Direktur Industri Kimia Hulu Ditjen IKFT Kemenperin, Putu Nadi Astuti, mengatakan pihaknya memiliki tanggung jawab untuk mengembangkan kerja sama pemasaran garam dengan target peningkatan Nota Kesepahaman antara KPGN dan industri pengguna.
"Upaya penyerapan garam lokal tetap terus berjalan dan dilaporkan secara berkala kepada Kemenperin. Total penyerapan garam produksi dalam negeri yang dilakukan industri pengolahan garam pada 2022 sebanyak 450.186 ton," kata Putu di Kantor Kemenperin, Senin (4/12/2023).
Adapun, total penyerapan garam oleh industri pengolahan tersebut terdiri dari 3 jenis yaitu kualitas garam 1 (K1), kualitas garam 2 (K2), dan kualitas garam 3 (K3). Garam tersebut berasal dari seluruh KPGN yang tersebar di Jawa Barat, Jawa Tengah, Jawa Timur, Sulawesi Selatan, dan NTT.
Pada 2023, sebanyak 34 industri pengguna garam dan 24 petani atau KPGN asal Jawa Barat, Jawa Tengah, dan jawa Timur, serta 3 produsen garam farmasi menandatangani nota kesepahaman. Kerja sama ini direncanakan akan mendorong penyerapan garam industri sebesar 736.911,265 ton, khususnya untuk farmasi.
Baca Juga
"Kami berharap MoU ini dapat dirujuk sebagai bentuk fasilitasi pengembangan industri garam nasional, sekaligus kepedulian pemerintah dalam mengoptimalkan penyerapan garam produksi dalam negeri, demi mendukung pemenuhan kebutuhan garam konsumsi maupun sebagian sektor industri," ujarnya.
Sekretaris Jenderal Asosiasi Biofarmasi & Bahan Baku Obat (AB3O), Irfat Hista Saputra, mengatakan kebutuhan bahan baku farmasi sebagian besar atua 90% masih impor dari Jerman, Amerika, China, hingga India.
"Kebutuhan [garam] Indonesia 6.000- 7.000 ton untuk farmasi. Garam petani belum sesuai dengan standar, saya perlu bina tetapi tetap diserap saat ini," jelas Irfat.
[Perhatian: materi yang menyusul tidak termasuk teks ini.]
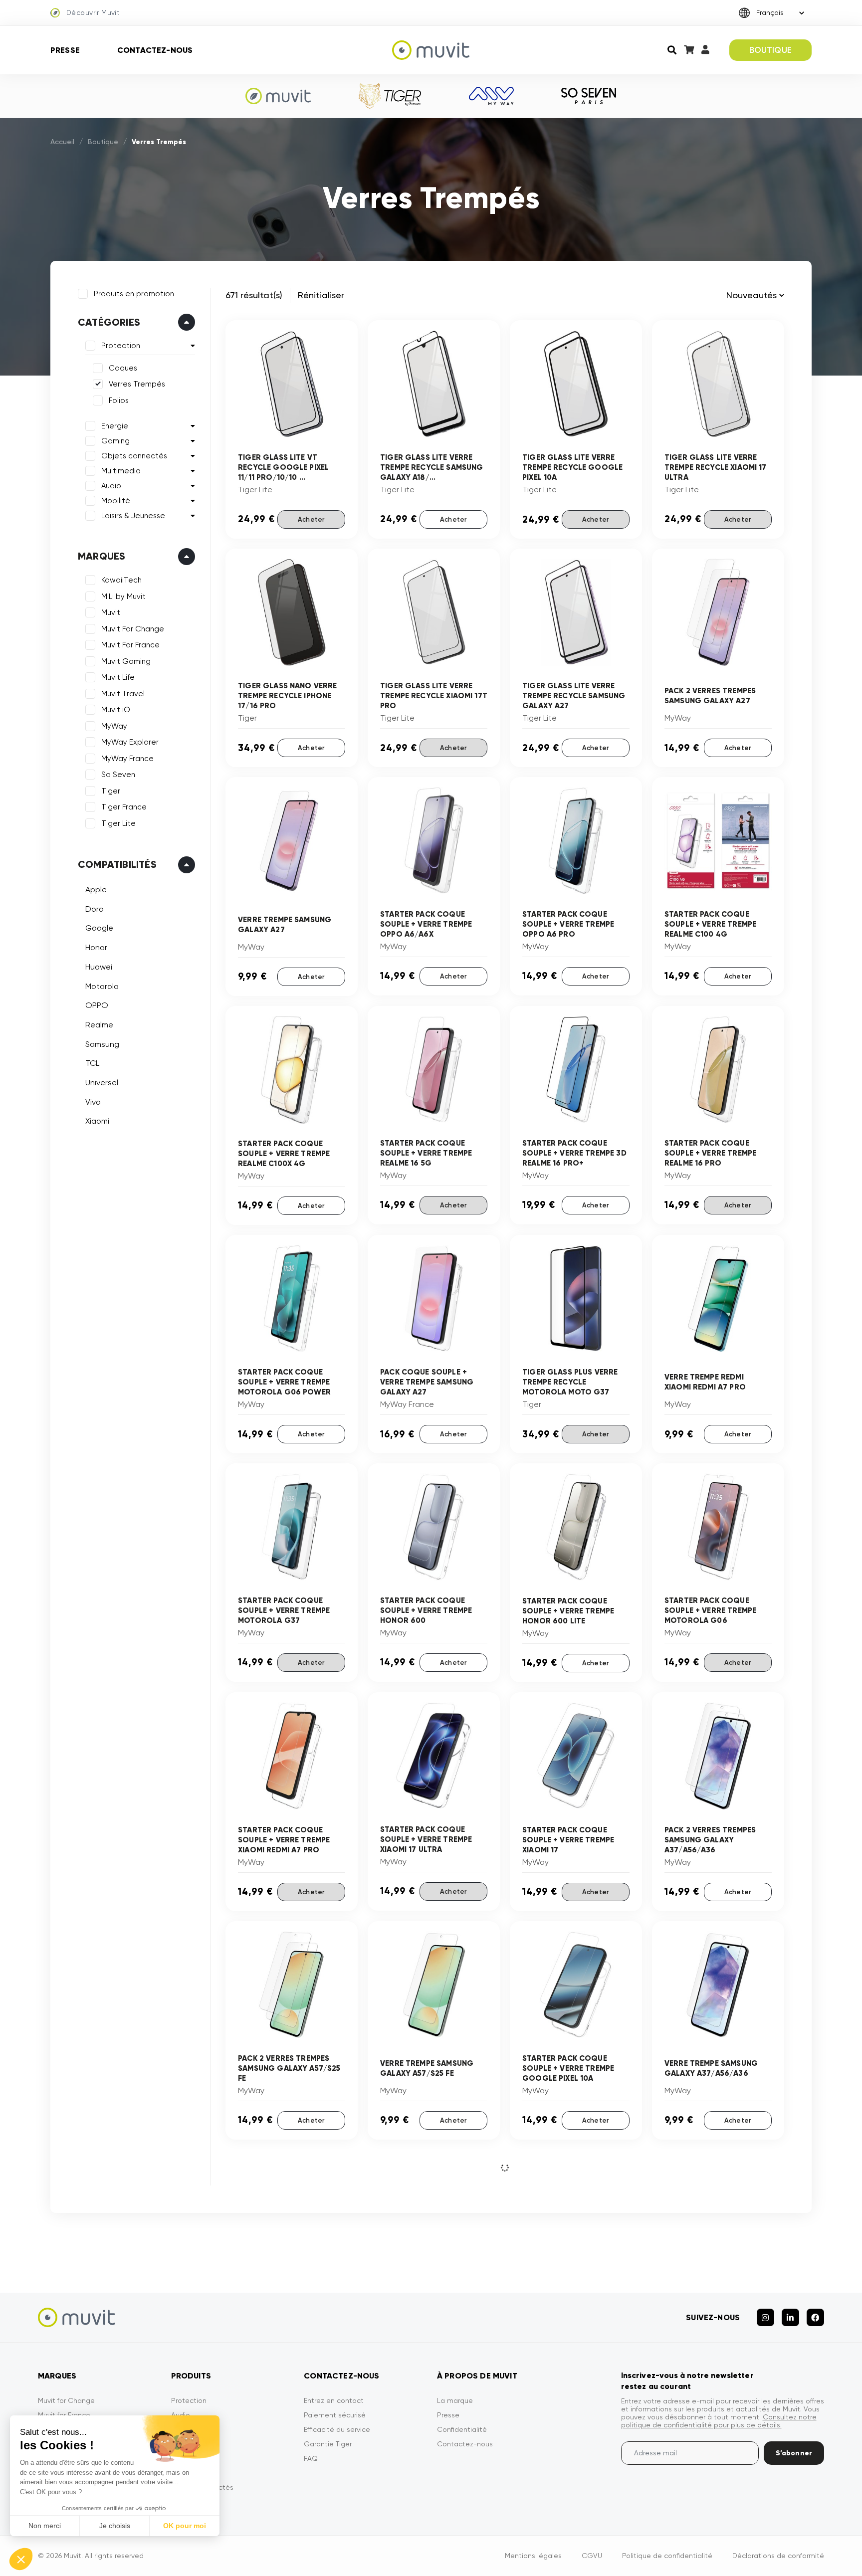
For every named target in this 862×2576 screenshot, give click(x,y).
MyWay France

Pihaknya pun mulai mengembangkan teknologi dalam negeri untuk mengembangkan ekosistem garam industri. Hal ini dilakukan untuk meminimalisir impor, serta meningkatkan multiplier effect berupa terbukanya lapangan pekerjaan, hingga transfer teknologi, sehingga dapat mengirit devisa.